De vez em quando, quando realizamos entrevistas de grupos focais enquanto clientes estrangeiros os monitoram além do espelho unidirecional, os clientes imediatamente sentem que algo está diferente do que normalmente veem. Especificamente, eles esperam que cada participante se torne aberto e fale, resultando na manifestação de sentimentos e pensamentos reais. No entanto, isso não é normalmente o que acontece no Japão. O que está diferente?
As pessoas aqui tendem a estar menos dispostas a se abrirem em público. Ao contrário da cultura “mostre e conte” típica dos EUA, onde expressar as próprias opiniões é altamente encorajada, no Japão tem havido uma inclinação tradicional para se tornar menos falador em público. Isso pode ocorrer porque as pessoas tendem a mudar sua atitude enquanto estão dentro de seu círculo interno e enquanto estão dentro de seu círculo externo. Obviamente, enquanto estão dentro do primeiro, tornam-se mais abertos e vice-versa. Em outras palavras, as pessoas muitas vezes se tornam muito lacônicas quando falam entre “estranhos”. Um dos meus amigos americanos chamou-a de cultura enlatada!
Gostaria de partilhar convosco como temos abordado este “impedimento” cultural enquanto tentamos extrair os seus verdadeiros sentimentos e pensamentos.
Quebra gelo
Felizmente, esta abordagem simples mas universal também é eficaz no Japão. As pessoas reagem a algo engraçado e uma atmosfera relaxante entra em ação. Este é um aquecimento.
Ignição
Nobody tends to want to be the first to express his/her own thought even if asked. What we often do is to present a point about which people can’t help saying something. For example, if you want to know the pattern of education spending by participants on their children, you may want to allude to a group of people who are “enthusiastic” about a certain type of educational spending. Since we have chosen people who are keen on education, each of them should have some clear opinion about it, be it positive or not. That works as an ignition.

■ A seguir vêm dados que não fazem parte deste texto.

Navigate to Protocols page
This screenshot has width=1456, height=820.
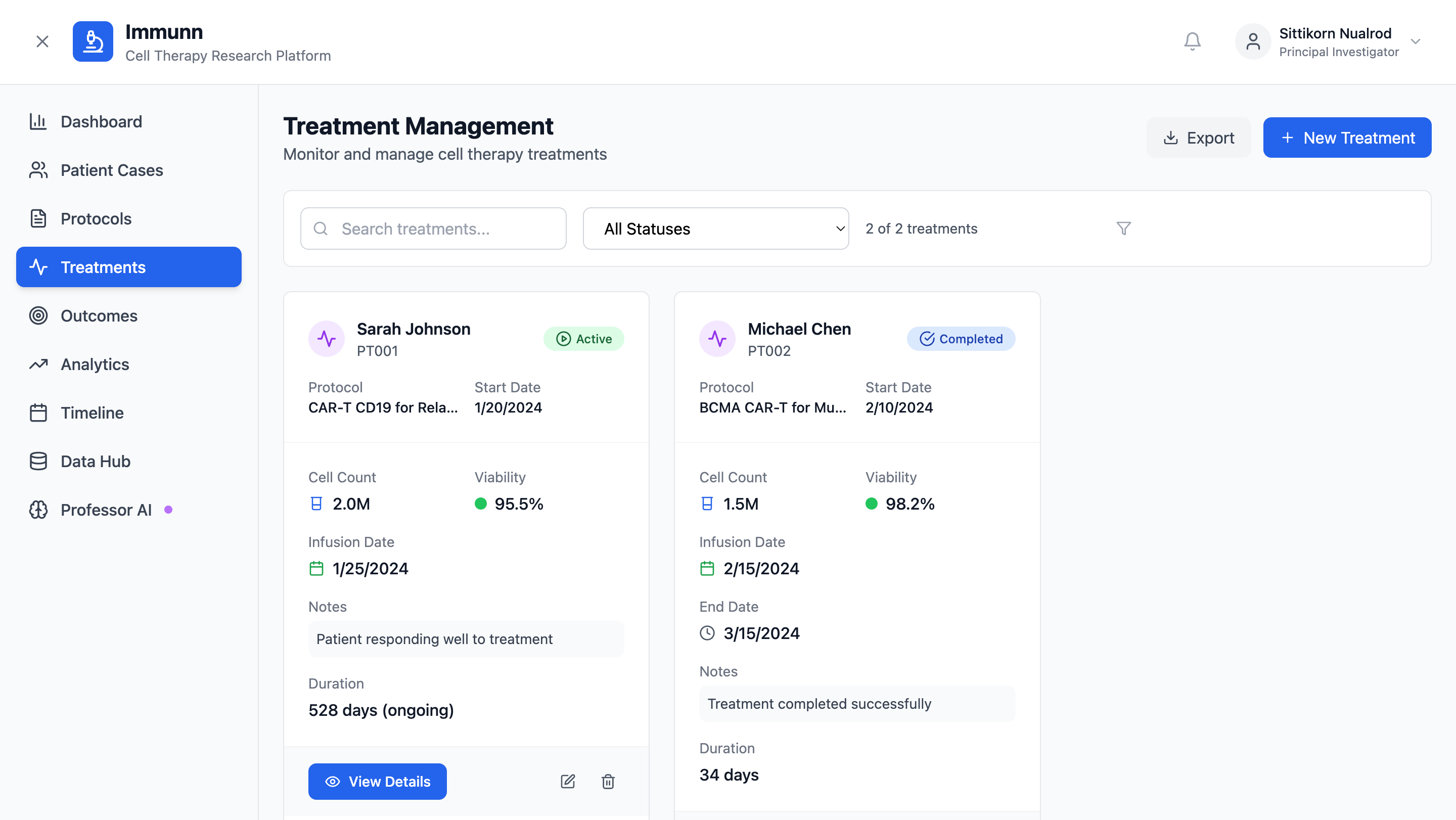point(96,219)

Evitando gravitação tendenciosa
In Japan, people tend to try to reach consensus as early as possible; many scholars suggest that this attitude stems from Japan’s agricultural societal structure where group works are always looked for. This is also what we observe in focus group meetings. People tend to gravitate toward one opinion; once a certain position is built, a “snowball” effect often kicks in where people begin to rally around it. This is one of major impediments one should avoid once free-wheeling discussions begin. Although I don’t get into specific tactics to stay away from the end result becoming highly biased because they are pretty common across cultures, the moderator should be very alert on this gravitational force gaining momentum and strike the balance of discussions.
Empresa Contribuinte:
Serviços de pesquisa do Japão. Tóquio, Japão.www.japan-research-services.com
Contato: Yasu Kanno.[email protected]
Isenção de responsabilidade: pontos de vista e opiniões são exclusivamente dos contribuidores e não refletem necessariamente as opiniões, pontos de vista e metodologias da SIS International Inc. Sob nenhuma circunstância a SIS, suas afiliadas, sucessores ou cessionários serão responsáveis por qualquer perda ou dano causado pela confiança de alguém nas informações contidas neste site.